Não queria nada que olhassem para estas breves linhas convencidos que estão a ler uma crítica ao mais recente disco de Nick Cave. Enfatizo, desde já, a ideia, para que não se esqueçam dela. Nem agora, nem durante o que for escrevendo até ao final deste texto. Preferia antes, até por ser essa a minha maior intenção, que o entendessem como um desabafo sobre a vida, sobre a música, sobre a música que a vida nos obriga, por vezes, a encarar, escutando-a…
Para aqueles que, como eu, encontram na música uma espécie de eco distante dos deuses, o sopro dos anjos e dos diabos do nosso contentamento, encontrarão em Skeleton Tree um imenso festim. O décor da festa, no entanto, é um lustroso e pesado pano negro caído sobre os ombros dos que nela circulam, almas vagueando ao sabor do fel da vida, fantasmas lívidos das feridas que os vão trespassando. É este o cenário, é este o espaço, são assim as quatro paredes claustrofóbicas que edificam todo o álbum: perda, dor, catarse e vingança. Na verdade, pouco ou nada me interessa mais neste Skeleton Tree do que ouvir, por entre instrumentos e vozes, a força do poder do amor. O poder vigoroso de um amor destroçado, e a vitória, por meio dessa mesma tragédia, da vida que permanecerá assente numa qualquer estranha faculdade que não sabemos bem como identificar ou nomear. O padecimento que serviu de base a todas as 9 canções do álbum (direta ou indiretamente relacionadas com o desaparecimento de Arthur) não apaga a chama que ilumina (embora mal se perceba a sua existência) o que o presente obriga a viver. Daí o sabor a elegia, que aos poucos se transforma (ou será melhor dizer transformará?) em fuga, em embrião de um tempo que só poderá ser melhor do que o tempo ainda vivente. Assim, será a vida, e o que resta dela, a derrotar o que o anjo da morte quis decepar.

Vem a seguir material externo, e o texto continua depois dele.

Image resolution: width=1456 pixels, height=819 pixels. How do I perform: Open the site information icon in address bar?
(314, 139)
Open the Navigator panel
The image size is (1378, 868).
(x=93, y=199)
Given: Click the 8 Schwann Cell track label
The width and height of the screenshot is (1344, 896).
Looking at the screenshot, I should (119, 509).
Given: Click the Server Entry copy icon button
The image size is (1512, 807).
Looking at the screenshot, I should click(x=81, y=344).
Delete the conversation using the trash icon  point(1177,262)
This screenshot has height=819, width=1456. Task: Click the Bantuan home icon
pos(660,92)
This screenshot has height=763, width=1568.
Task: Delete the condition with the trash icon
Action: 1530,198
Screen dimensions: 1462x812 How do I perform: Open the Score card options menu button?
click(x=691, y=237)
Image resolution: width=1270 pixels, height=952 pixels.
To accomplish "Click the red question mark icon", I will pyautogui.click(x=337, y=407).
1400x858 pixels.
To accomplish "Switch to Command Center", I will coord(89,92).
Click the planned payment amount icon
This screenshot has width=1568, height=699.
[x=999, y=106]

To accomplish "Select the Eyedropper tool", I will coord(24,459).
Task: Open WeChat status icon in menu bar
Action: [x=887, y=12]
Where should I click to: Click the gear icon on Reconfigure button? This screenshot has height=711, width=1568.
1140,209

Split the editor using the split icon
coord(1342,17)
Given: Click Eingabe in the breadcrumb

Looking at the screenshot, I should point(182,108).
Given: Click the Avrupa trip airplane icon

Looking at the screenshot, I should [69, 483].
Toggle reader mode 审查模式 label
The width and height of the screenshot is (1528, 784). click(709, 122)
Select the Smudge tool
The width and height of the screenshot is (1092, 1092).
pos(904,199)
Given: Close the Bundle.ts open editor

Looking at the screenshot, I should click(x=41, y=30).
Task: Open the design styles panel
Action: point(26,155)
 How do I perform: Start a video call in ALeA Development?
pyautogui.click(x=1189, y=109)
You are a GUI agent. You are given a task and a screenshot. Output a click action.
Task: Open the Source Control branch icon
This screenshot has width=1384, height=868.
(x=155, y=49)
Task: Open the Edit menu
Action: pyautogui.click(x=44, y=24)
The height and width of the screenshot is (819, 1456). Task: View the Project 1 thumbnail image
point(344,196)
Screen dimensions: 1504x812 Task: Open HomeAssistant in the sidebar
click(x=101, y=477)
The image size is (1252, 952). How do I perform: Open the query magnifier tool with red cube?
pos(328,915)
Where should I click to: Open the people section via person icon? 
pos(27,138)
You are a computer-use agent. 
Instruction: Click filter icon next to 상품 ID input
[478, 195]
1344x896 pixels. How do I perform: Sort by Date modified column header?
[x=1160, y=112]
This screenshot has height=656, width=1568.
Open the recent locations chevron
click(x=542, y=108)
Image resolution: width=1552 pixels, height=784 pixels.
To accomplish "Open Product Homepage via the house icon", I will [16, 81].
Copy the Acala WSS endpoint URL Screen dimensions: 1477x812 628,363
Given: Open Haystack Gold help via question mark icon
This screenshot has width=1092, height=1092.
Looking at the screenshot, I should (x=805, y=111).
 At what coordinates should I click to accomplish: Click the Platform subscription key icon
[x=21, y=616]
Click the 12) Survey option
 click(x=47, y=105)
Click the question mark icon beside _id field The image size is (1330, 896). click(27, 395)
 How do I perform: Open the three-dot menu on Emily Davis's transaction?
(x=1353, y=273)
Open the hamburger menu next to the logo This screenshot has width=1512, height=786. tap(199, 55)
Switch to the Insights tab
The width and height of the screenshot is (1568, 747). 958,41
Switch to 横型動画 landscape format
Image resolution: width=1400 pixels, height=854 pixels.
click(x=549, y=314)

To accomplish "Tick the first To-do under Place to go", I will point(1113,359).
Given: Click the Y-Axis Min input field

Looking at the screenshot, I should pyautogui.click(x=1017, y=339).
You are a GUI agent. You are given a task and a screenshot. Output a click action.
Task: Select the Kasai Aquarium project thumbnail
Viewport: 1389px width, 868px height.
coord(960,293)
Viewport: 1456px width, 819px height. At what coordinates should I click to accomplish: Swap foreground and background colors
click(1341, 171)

Que bela vingança, de facto!
Skeleton Tree ajuda a perceber algumas coisas sobre as quais não estamos interessados em pensar e muito menos em viver. Como a finitude a que estamos sujeitos, por exemplo (“They told us our gods would outlive us / But they lied”, como se ouve em “Distant Sky”), a nossa finitude e a dos outros, que são tão nossos como nós próprios, ou até ainda mais, uma vez que descendem de nós. Os nossos deuses, os deuses que criamos com o nosso sangue, sobreviverão ao seu próprio desaparecimento. A custo, mas sobreviverão. A razão é simples de entender, e de tão simples parece abjeta: duramos enquanto não passarmos também, e nesse rio de memórias vamos navegando em tempestades que tanto nos destroem, como nos tornam rochedos de deceção ou esperança. Aqui, vivem-se estas duas circunstâncias. Skeleton Tree faz-nos chocar com a ausência que deriva dessa mesma finitude. Por isso, as perguntas não poderão ser outras: como lidar com ela, como lidar com o vazio que anda connosco, de mãos dadas e a reclamar, ao minuto, a sua presença? Quem se pode atrever a dar uma resposta consentânea com a dimensão da tragédia mais íntima e destruidora que se pode viver? Nick Cave deu-a, e essa mesma resposta acaba por me deixar completamente estupefacto e mudo, incapaz de pronunciar algo mais acima destas simples banalidades.